Go through the records below and write each one out again unchanged.

Collected data:
-=-=-
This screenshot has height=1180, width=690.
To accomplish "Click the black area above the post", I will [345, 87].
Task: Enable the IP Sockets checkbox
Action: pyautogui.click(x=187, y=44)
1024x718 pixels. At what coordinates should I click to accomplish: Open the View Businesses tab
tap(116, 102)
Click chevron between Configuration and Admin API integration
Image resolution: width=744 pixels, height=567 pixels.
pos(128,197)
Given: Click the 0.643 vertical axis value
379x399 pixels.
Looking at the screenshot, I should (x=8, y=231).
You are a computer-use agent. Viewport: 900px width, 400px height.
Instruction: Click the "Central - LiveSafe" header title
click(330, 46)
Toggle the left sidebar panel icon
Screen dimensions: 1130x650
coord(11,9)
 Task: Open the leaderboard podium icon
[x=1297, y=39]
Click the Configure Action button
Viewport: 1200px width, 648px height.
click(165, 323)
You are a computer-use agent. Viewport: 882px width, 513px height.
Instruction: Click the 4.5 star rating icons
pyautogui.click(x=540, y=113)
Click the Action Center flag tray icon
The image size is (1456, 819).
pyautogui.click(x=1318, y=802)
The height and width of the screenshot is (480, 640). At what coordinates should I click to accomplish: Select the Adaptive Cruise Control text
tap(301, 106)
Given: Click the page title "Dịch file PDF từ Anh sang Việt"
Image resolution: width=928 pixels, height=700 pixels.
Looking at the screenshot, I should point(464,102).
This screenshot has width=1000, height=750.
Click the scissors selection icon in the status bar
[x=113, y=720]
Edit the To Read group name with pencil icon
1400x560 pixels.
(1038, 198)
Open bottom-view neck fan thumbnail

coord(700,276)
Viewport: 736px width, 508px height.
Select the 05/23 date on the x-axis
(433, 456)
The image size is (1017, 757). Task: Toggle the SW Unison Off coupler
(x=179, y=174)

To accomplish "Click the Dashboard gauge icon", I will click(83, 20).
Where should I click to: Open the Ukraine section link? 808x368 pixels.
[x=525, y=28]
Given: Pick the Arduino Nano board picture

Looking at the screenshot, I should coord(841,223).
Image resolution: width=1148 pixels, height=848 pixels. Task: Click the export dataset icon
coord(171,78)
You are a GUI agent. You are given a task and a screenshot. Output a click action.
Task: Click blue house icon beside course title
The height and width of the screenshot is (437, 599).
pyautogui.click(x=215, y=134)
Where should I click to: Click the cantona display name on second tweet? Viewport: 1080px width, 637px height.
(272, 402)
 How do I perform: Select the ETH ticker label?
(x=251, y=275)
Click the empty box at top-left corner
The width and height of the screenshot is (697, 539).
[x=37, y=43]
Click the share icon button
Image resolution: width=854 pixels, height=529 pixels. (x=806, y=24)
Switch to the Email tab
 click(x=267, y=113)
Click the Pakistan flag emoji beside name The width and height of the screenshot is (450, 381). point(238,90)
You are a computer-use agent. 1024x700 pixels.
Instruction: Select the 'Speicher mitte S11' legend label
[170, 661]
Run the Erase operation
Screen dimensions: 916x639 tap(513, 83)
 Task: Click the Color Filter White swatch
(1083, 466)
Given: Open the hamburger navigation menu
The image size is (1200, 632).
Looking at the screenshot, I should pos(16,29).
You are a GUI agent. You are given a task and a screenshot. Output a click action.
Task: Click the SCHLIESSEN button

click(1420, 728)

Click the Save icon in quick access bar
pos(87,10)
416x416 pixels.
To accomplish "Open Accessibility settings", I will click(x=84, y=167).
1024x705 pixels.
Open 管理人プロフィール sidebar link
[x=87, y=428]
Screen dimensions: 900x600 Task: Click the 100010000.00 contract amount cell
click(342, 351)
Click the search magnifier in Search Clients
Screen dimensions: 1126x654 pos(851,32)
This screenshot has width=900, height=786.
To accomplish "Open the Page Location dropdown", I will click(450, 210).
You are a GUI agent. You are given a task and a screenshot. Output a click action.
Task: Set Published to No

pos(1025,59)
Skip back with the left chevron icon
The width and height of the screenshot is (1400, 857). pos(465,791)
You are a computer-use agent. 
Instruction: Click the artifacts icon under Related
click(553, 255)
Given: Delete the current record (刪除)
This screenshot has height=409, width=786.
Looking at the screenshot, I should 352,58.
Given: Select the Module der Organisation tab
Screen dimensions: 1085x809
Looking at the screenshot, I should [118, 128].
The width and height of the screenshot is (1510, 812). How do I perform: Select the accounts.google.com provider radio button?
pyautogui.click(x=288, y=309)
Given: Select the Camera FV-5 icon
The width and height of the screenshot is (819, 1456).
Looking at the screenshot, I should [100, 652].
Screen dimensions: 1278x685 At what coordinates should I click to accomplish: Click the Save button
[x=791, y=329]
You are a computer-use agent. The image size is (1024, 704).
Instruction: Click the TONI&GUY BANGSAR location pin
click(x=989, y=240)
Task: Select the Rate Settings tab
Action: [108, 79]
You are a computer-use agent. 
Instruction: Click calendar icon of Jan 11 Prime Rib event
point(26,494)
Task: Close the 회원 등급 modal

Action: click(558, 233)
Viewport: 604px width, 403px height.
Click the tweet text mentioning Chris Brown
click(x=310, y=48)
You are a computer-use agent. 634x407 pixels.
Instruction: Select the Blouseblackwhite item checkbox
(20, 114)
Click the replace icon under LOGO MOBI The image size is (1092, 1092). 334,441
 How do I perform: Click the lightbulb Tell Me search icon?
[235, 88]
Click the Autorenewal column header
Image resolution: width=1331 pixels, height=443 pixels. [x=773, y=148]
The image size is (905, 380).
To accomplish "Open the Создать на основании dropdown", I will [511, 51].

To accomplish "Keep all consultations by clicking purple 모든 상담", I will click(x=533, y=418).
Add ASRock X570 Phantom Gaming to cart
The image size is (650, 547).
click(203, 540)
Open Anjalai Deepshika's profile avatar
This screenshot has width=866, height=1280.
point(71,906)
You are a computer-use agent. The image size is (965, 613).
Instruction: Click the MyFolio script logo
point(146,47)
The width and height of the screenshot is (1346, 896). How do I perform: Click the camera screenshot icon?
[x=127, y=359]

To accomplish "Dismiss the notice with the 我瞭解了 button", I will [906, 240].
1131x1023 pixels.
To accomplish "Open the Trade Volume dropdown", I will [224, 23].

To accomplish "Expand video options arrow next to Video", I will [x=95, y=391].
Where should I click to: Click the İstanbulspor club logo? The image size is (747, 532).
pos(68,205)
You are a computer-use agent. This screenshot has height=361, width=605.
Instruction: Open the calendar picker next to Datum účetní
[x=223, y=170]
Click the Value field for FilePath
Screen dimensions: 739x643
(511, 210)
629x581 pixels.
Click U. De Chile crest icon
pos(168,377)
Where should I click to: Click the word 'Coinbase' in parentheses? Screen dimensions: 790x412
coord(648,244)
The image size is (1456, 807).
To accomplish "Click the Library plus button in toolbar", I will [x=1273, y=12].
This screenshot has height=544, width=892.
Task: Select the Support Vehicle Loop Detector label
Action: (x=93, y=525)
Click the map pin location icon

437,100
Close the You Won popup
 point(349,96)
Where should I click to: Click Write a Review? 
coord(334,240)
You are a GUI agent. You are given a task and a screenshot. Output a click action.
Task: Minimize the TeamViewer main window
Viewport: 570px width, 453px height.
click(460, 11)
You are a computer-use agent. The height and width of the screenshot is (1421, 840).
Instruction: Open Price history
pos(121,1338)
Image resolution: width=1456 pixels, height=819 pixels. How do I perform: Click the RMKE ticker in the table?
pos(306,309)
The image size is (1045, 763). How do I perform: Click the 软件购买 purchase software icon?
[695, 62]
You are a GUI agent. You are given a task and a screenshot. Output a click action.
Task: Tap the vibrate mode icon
-=-=-
● RESPONSE
This screenshot has height=1180, width=690.
To accomplish "Click the black area above the post", I will [345, 87].
Task: Enable the IP Sockets checkbox
Action: pyautogui.click(x=187, y=44)
1024x718 pixels. At what coordinates should I click to accomplish: Open the View Businesses tab
tap(116, 102)
Click chevron between Configuration and Admin API integration
Image resolution: width=744 pixels, height=567 pixels.
pos(128,197)
Given: Click the 0.643 vertical axis value
379x399 pixels.
Looking at the screenshot, I should (x=8, y=231).
You are a computer-use agent. Viewport: 900px width, 400px height.
Instruction: Click the "Central - LiveSafe" header title
click(330, 46)
Toggle the left sidebar panel icon
Screen dimensions: 1130x650
coord(11,9)
 Task: Open the leaderboard podium icon
[x=1297, y=39]
Click the Configure Action button
Viewport: 1200px width, 648px height.
click(165, 323)
You are a computer-use agent. Viewport: 882px width, 513px height.
Instruction: Click the 4.5 star rating icons
pyautogui.click(x=540, y=113)
Click the Action Center flag tray icon
The image size is (1456, 819).
pyautogui.click(x=1318, y=802)
The height and width of the screenshot is (480, 640). At what coordinates should I click to accomplish: Select the Adaptive Cruise Control text
tap(301, 106)
Given: Click the page title "Dịch file PDF từ Anh sang Việt"
Image resolution: width=928 pixels, height=700 pixels.
Looking at the screenshot, I should point(464,102).
This screenshot has width=1000, height=750.
Click the scissors selection icon in the status bar
[x=113, y=720]
Edit the To Read group name with pencil icon
1400x560 pixels.
(1038, 198)
Open bottom-view neck fan thumbnail

coord(700,276)
Viewport: 736px width, 508px height.
Select the 05/23 date on the x-axis
(433, 456)
The image size is (1017, 757). Task: Toggle the SW Unison Off coupler
(x=179, y=174)

To accomplish "Click the Dashboard gauge icon", I will click(83, 20).
Where should I click to: Open the Ukraine section link? 808x368 pixels.
[x=525, y=28]
Given: Pick the Arduino Nano board picture

Looking at the screenshot, I should coord(841,223).
Image resolution: width=1148 pixels, height=848 pixels. Task: Click the export dataset icon
coord(171,78)
You are a GUI agent. You are given a task and a screenshot. Output a click action.
Task: Click blue house icon beside course title
The height and width of the screenshot is (437, 599).
pyautogui.click(x=215, y=134)
Where should I click to: Click the cantona display name on second tweet? Viewport: 1080px width, 637px height.
(272, 402)
 How do I perform: Select the ETH ticker label?
(x=251, y=275)
Click the empty box at top-left corner
The width and height of the screenshot is (697, 539).
[x=37, y=43]
Click the share icon button
Image resolution: width=854 pixels, height=529 pixels. (x=806, y=24)
Switch to the Email tab
 click(x=267, y=113)
Click the Pakistan flag emoji beside name The width and height of the screenshot is (450, 381). point(238,90)
You are a computer-use agent. 1024x700 pixels.
Instruction: Select the 'Speicher mitte S11' legend label
[170, 661]
Run the Erase operation
Screen dimensions: 916x639 tap(513, 83)
 Task: Click the Color Filter White swatch
(1083, 466)
Given: Open the hamburger navigation menu
The image size is (1200, 632).
Looking at the screenshot, I should pos(16,29).
You are a GUI agent. You are given a task and a screenshot. Output a click action.
Task: Click the SCHLIESSEN button

click(1420, 728)

Click the Save icon in quick access bar
pos(87,10)
416x416 pixels.
To accomplish "Open Accessibility settings", I will click(x=84, y=167).
1024x705 pixels.
Open 管理人プロフィール sidebar link
[x=87, y=428]
Screen dimensions: 900x600 Task: Click the 100010000.00 contract amount cell
click(342, 351)
Click the search magnifier in Search Clients
Screen dimensions: 1126x654 pos(851,32)
This screenshot has width=900, height=786.
To accomplish "Open the Page Location dropdown", I will click(450, 210).
You are a GUI agent. You are given a task and a screenshot. Output a click action.
Task: Set Published to No

pos(1025,59)
Skip back with the left chevron icon
The width and height of the screenshot is (1400, 857). pos(465,791)
You are a computer-use agent. 
Instruction: Click the artifacts icon under Related
click(553, 255)
Given: Delete the current record (刪除)
This screenshot has height=409, width=786.
Looking at the screenshot, I should 352,58.
Given: Select the Module der Organisation tab
Screen dimensions: 1085x809
Looking at the screenshot, I should [118, 128].
The width and height of the screenshot is (1510, 812). How do I perform: Select the accounts.google.com provider radio button?
pyautogui.click(x=288, y=309)
Given: Select the Camera FV-5 icon
The width and height of the screenshot is (819, 1456).
Looking at the screenshot, I should [100, 652].
Screen dimensions: 1278x685 At what coordinates should I click to accomplish: Click the Save button
[x=791, y=329]
You are a computer-use agent. The image size is (1024, 704).
Instruction: Click the TONI&GUY BANGSAR location pin
click(x=989, y=240)
Task: Select the Rate Settings tab
Action: [108, 79]
You are a computer-use agent. 
Instruction: Click calendar icon of Jan 11 Prime Rib event
point(26,494)
Task: Close the 회원 등급 modal

Action: click(558, 233)
Viewport: 604px width, 403px height.
Click the tweet text mentioning Chris Brown
click(x=310, y=48)
You are a computer-use agent. 634x407 pixels.
Instruction: Select the Blouseblackwhite item checkbox
(20, 114)
Click the replace icon under LOGO MOBI The image size is (1092, 1092). 334,441
 How do I perform: Click the lightbulb Tell Me search icon?
[235, 88]
Click the Autorenewal column header
Image resolution: width=1331 pixels, height=443 pixels. [x=773, y=148]
The image size is (905, 380).
To accomplish "Open the Создать на основании dropdown", I will [511, 51].

To accomplish "Keep all consultations by clicking purple 모든 상담", I will click(x=533, y=418).
Add ASRock X570 Phantom Gaming to cart
The image size is (650, 547).
click(203, 540)
Open Anjalai Deepshika's profile avatar
This screenshot has width=866, height=1280.
point(71,906)
You are a computer-use agent. The image size is (965, 613).
Instruction: Click the MyFolio script logo
point(146,47)
The width and height of the screenshot is (1346, 896). How do I perform: Click the camera screenshot icon?
[x=127, y=359]

To accomplish "Dismiss the notice with the 我瞭解了 button", I will [906, 240].
1131x1023 pixels.
To accomplish "Open the Trade Volume dropdown", I will [224, 23].

To accomplish "Expand video options arrow next to Video", I will [x=95, y=391].
Where should I click to: Click the İstanbulspor club logo? The image size is (747, 532).
pos(68,205)
You are a computer-use agent. This screenshot has height=361, width=605.
Instruction: Open the calendar picker next to Datum účetní
[x=223, y=170]
Click the Value field for FilePath
Screen dimensions: 739x643
(511, 210)
629x581 pixels.
Click U. De Chile crest icon
pos(168,377)
Where should I click to: Click the word 'Coinbase' in parentheses? Screen dimensions: 790x412
coord(648,244)
The image size is (1456, 807).
To accomplish "Click the Library plus button in toolbar", I will [x=1273, y=12].
This screenshot has height=544, width=892.
Task: Select the Support Vehicle Loop Detector label
Action: (x=93, y=525)
Click the map pin location icon

437,100
Close the You Won popup
 point(349,96)
Where should I click to: Click Write a Review? 
coord(334,240)
You are a GUI agent. You are given a task and a screenshot. Output a click action.
Task: Minimize the TeamViewer main window
Viewport: 570px width, 453px height.
click(460, 11)
You are a computer-use agent. The height and width of the screenshot is (1421, 840).
Instruction: Open Price history
pos(121,1338)
Image resolution: width=1456 pixels, height=819 pixels. How do I perform: Click the RMKE ticker in the table?
pos(306,309)
The image size is (1045, 763). How do I perform: Click the 软件购买 purchase software icon?
[695, 62]
You are a GUI agent. You are given a task and a screenshot. Output a click action.
Task: Tap the vibrate mode icon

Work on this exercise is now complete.